Ainda o disco Capitão Fausto Têm Os Dias Contados não estava cá fora e já este “Amanhã Tou Melhor” se ouvia, a dar o mote para o que haveria de chegar. É uma espécie de esperança resignada, esta que os Capitão Fausto cantam. A pequena angústia diária de um recém-chegado à vida adulta e se vê forçado a decidir o que quer parecer ainda antes de saber se o quer ser percorre a letra. Quanto à música, “Amanhã Tou Melhor” ajuda a mostrar que os Capitão Fausto aterraram depois da viagem ao espaço de Pesar o Sol. A melodia pop de outros tempos vem acompanhada de sopros, violinos e refrão com harmonias. São uns Capitão Fausto aos quais não estávamos habituados (mas que não achamos estranhos) e uma canção que soa tão atual quanto clássica. Tão inteligente quanto eficaz na sua aparente simplicidade. É, para nós, a canção do ano.
“É preciso que eu diminua”, diz Samuel Úria em tom de resolução, enquanto se lamenta que “só sabe crescer”. O segundo single do álbum Carga de Ombro leva o músico por caminhos sonoros que nem sempre trilhou. Ouvimos África e balançamo-nos com ela e juramos que pelo refrão há um bocadinho de Fausto Bordalo Dias. Se o som é então diferente do que Samuel Úria nos tem vindo a habituar, a letra também, embora essa diferença já se torne, na verdade, um hábito. Ao refletir sobre a necessidade de se diminuir para deixar entrar a influência positiva de outros, Úria usa expressões como “fermento em massa de autismo” e continua a levar mais longe o manuseamento da língua portuguesa nas canções. Resta saber se consegue cumprir a resolução que o título implica.
Chegados ao podium, encontramos “Quim”, nome de música e da personagem principal de música dos Pro’Seeds. Do álbum Softpower Sagrado, surge em formato canção-biografia de um personagem imaginado, mas que cada um de nós jura conhecer. As referências que se ouvem (e quase se vêem) no tema são do Porto, cidade do trio, mas são facilmente adaptáveis a qualquer local do país e a qualquer outro “Quim”. A história não tem pontas soltas, o flow também não. “Quim” é então uma espécie de super-herói do desenrasque que transforma este tema num clássico instantâneo. Quim está no meio de nós.
Pode juntar-se psicadelismo e congas? Sim, dizem os Marvel Lima. Para o comprovar apresentam “Fever”, primeiro single do álbum homónimo dos rapazes de Beja. São então os ritmos calientes que viajam por guitarras elétricas e sintetizadores e levam a palavra “alternativo” mais longe, até chegar a uma galáxia dançante. Segundo os próprios, é “uma viagem temporal entre os anos originais do rock psicadélico e a música contemporânea de hoje, com um forte tempero mediterrâneo e assumida influência latina”. Não conseguiríamos descrever “Fever” melhor.
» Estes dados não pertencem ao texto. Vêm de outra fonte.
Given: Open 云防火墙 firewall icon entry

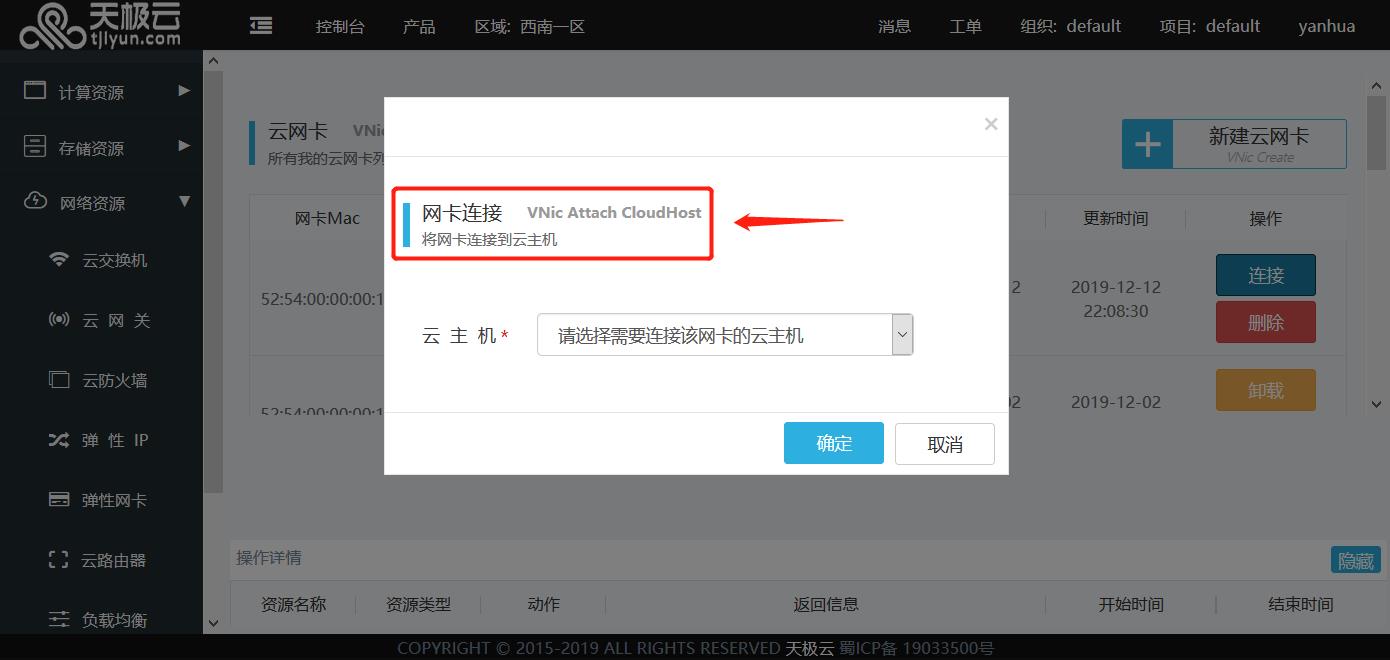Looking at the screenshot, I should pos(60,380).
“Reserva pra dois” abre Atlas Expanded, álbum de remisturas para o registo a solo de Branko. Escrito com a colaboração de Kalaf, o tema é um diamante que tinha acabado por ficar de fora da versão original de Atlas. “Reserva pra dois” junta Branko e Mayra Andrade em diálogo feliz e harmonioso entre voz e batida, fusão entre o picante do jindungo e o doce do quindim de que a letra fala. Os vários mundos que Branko gosta de misturar são aqui postos à mesa em canção hipnotizante e sedutora.
Há quem diga que o início deste “Above The Wall” é de influência dos LCD Soundsystem, eles garantem que o foram buscar a Beck. A verdade é que aquele “tururururu” inicial da canção se cola à pele e à mente de quem ouve, que o passa a repetir infinitamente. Este foi o primeiro single de Marrow, o novo álbum dos You Can’t Win, Charlie Brown e apresenta o sexteto mais ligado à corrente elétrica e mais pronto para a dança. A identidade, essa, mantém-se firme e sublinha-se nas harmonias vocais que os caracterizam desde sempre.
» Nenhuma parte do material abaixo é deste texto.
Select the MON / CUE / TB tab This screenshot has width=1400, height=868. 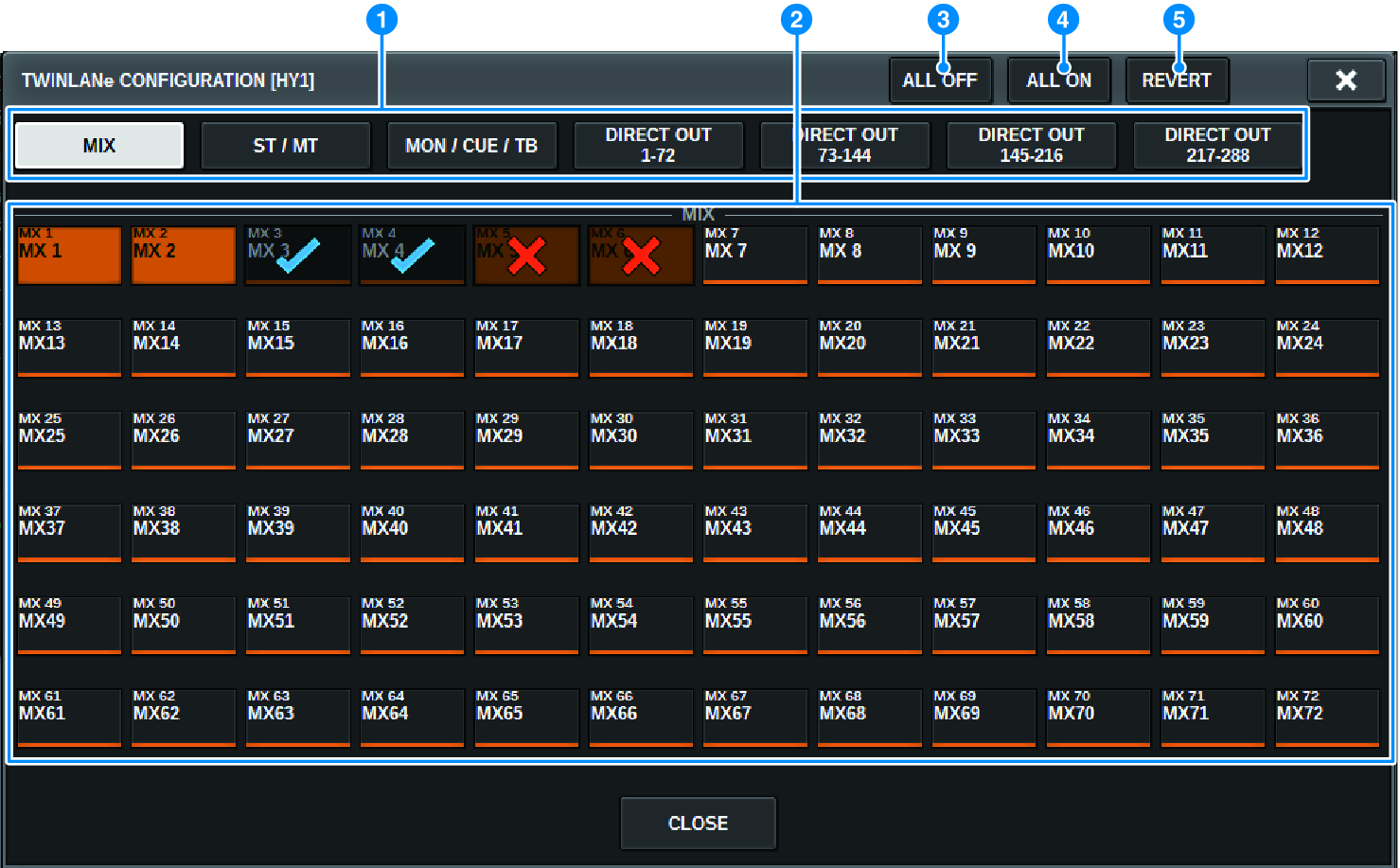[x=471, y=146]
“Greetings” foi o segundo single a assinalar o regresso de Sean Riley & The Slowriders aos discos, depois de três anos de pausa sabática. Feita a reunião e limadas as arestas, a banda chega com este “Greetings”, mais rock do que folk, em viagem acelerada e de teclados icónicos. Ao ouvir a canção, sente-se que Sean Riley & The Slowriders continuam a trazer com electricidade, e via Coimbra, os ventos poeirentos do deserto dos EUA.
Quando começava o ano, os Orelha Negra apresentavam ao vivo, no Centro Cultural de Belém esgotado, algumas das músicas de um novo álbum, ainda não editado. Ao cair do ano, os fãs continuam a ansiar pela edição do novo trabalho – a ser aprimorado pela banda – mas vão matando a fome com novas canções. A primeira de todas foi esta “Sombra”, canção que se move, precisamente entre luz e escuridão. “A Sombra” é força bruta entre beats e breaks de bateria, que deixam quem ouve em suspenso e a pedir por mais.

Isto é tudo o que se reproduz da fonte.